• [Directive]
Put the lines from the one containing "The image size" up to and including the one containing "[x=185, y=107]" into a JSON list of strings, one string per line, with blank lines dropped and the pictures left out.

• [Supplied records]
....
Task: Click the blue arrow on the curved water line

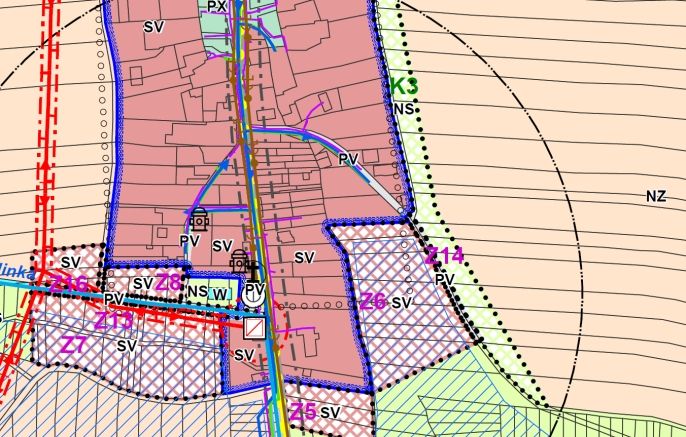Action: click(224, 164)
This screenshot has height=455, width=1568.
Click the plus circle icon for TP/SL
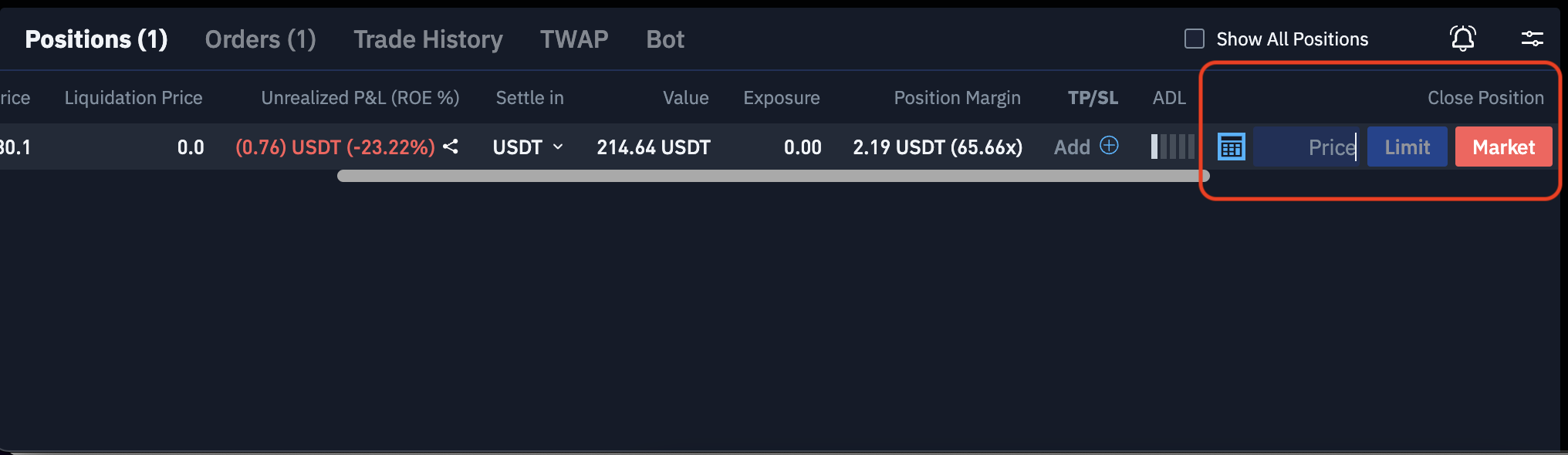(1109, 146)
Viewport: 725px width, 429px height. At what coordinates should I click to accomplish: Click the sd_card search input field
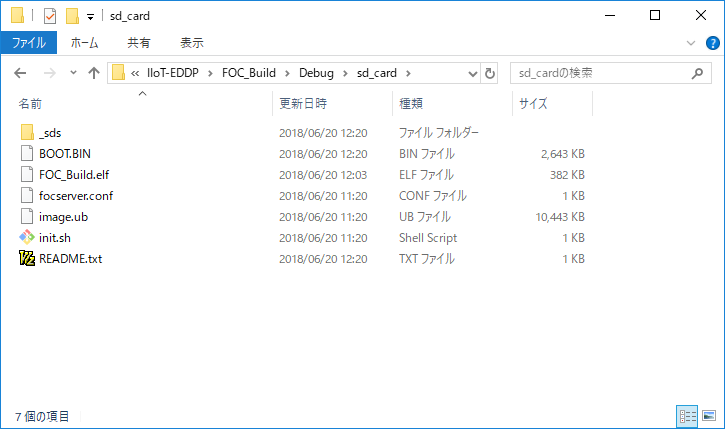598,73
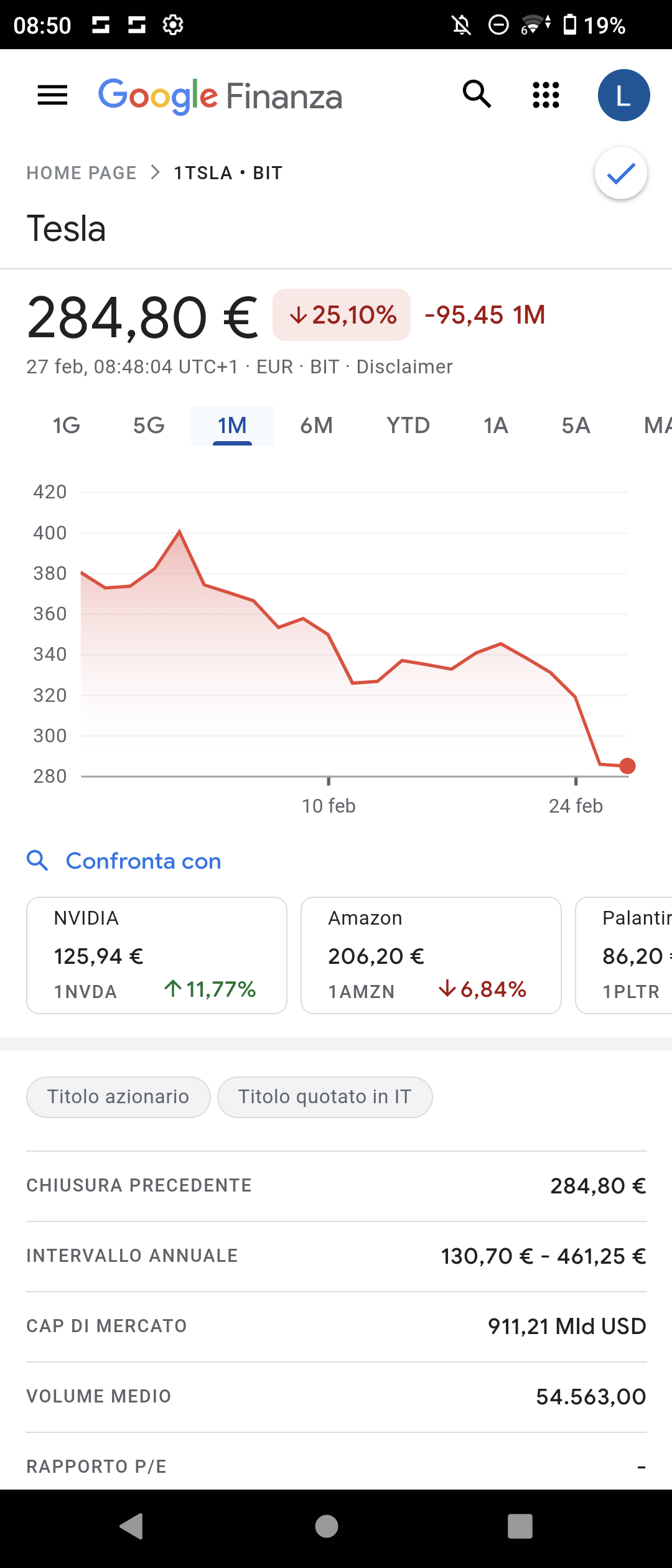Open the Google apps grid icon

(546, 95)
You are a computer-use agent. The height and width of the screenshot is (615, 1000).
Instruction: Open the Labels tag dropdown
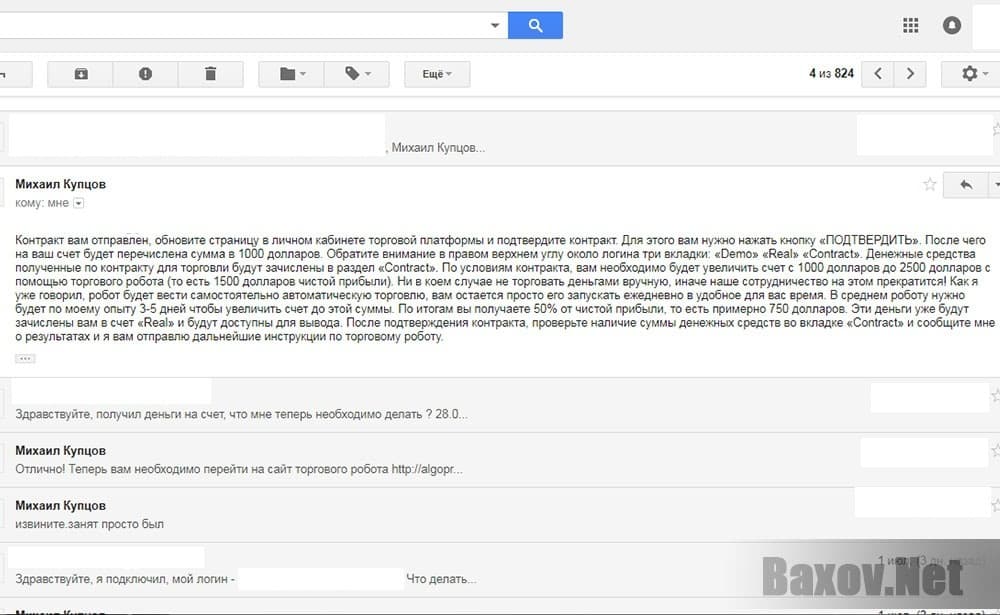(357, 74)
....
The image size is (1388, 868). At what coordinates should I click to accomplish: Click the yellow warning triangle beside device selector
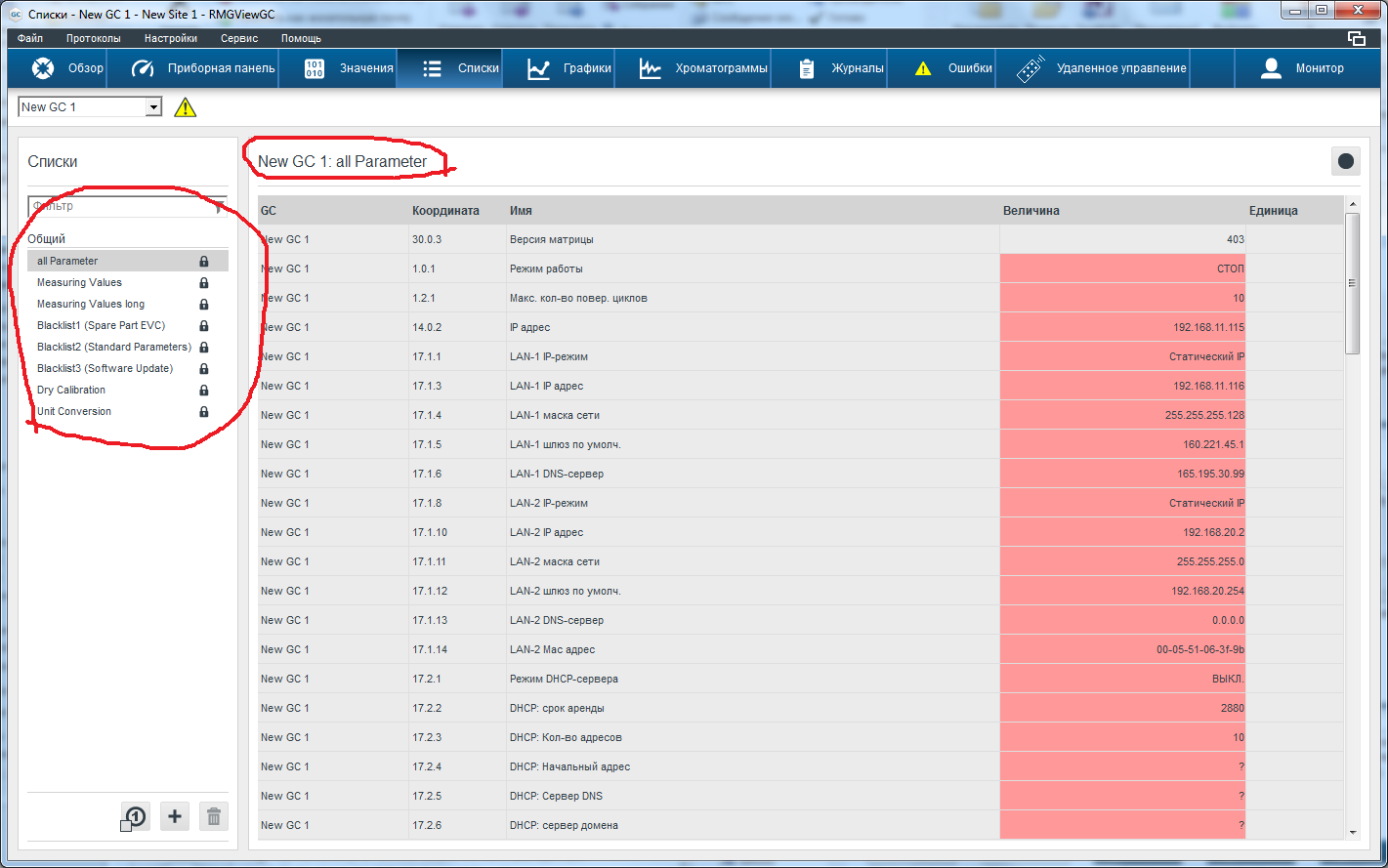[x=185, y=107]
....
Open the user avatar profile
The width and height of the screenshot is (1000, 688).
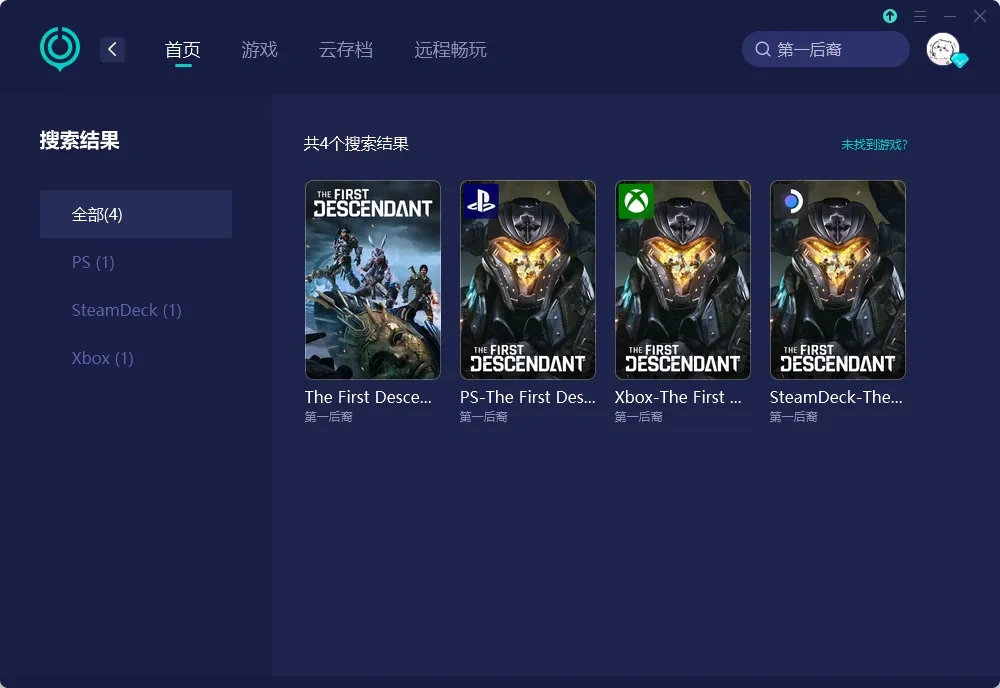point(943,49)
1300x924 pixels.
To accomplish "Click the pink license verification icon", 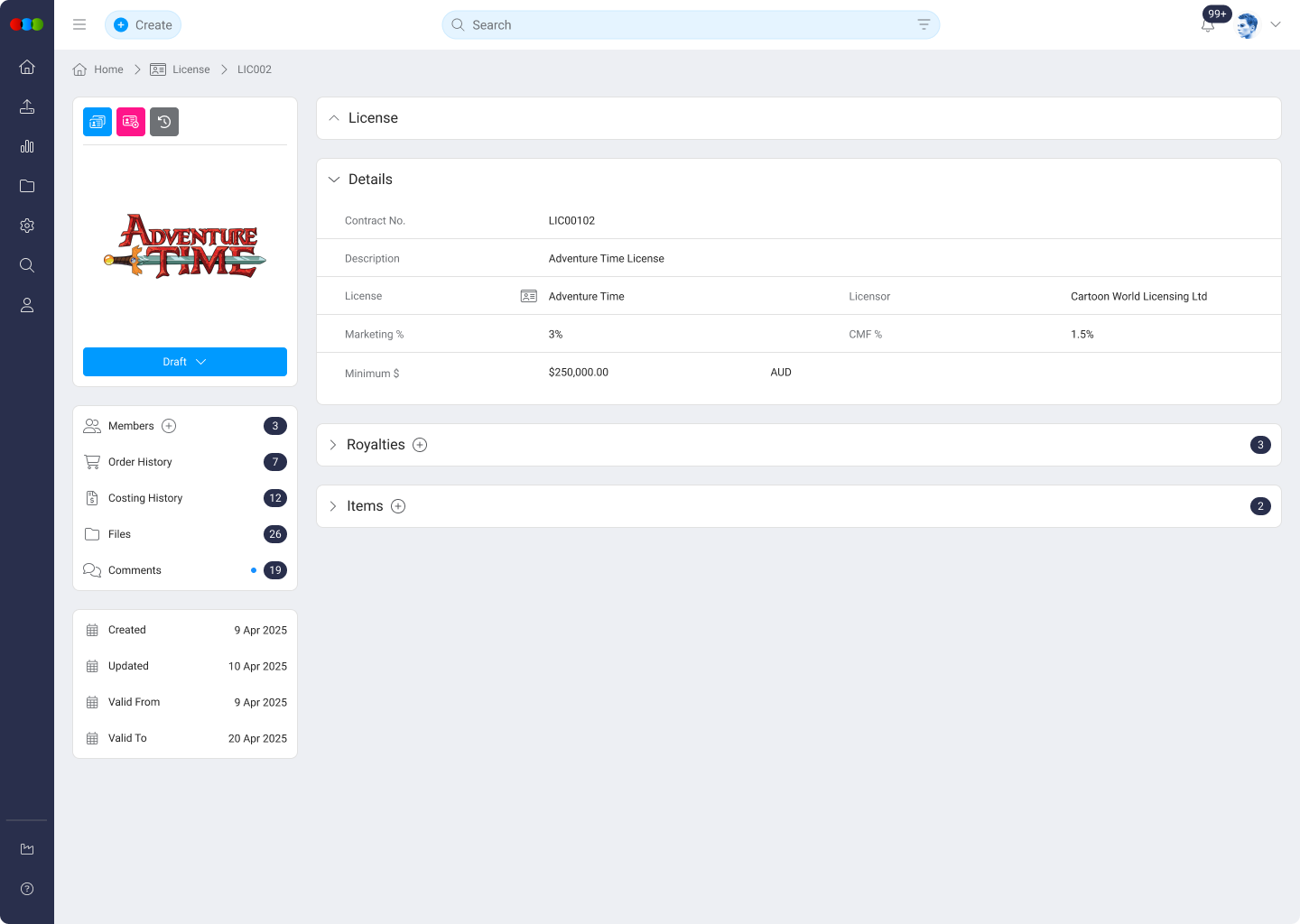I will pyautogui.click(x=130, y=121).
....
• [Task output]
[
  "The image size is (1388, 868). At what coordinates should I click to accomplish: Click the yellow warning triangle beside device selector",
  "[x=185, y=107]"
]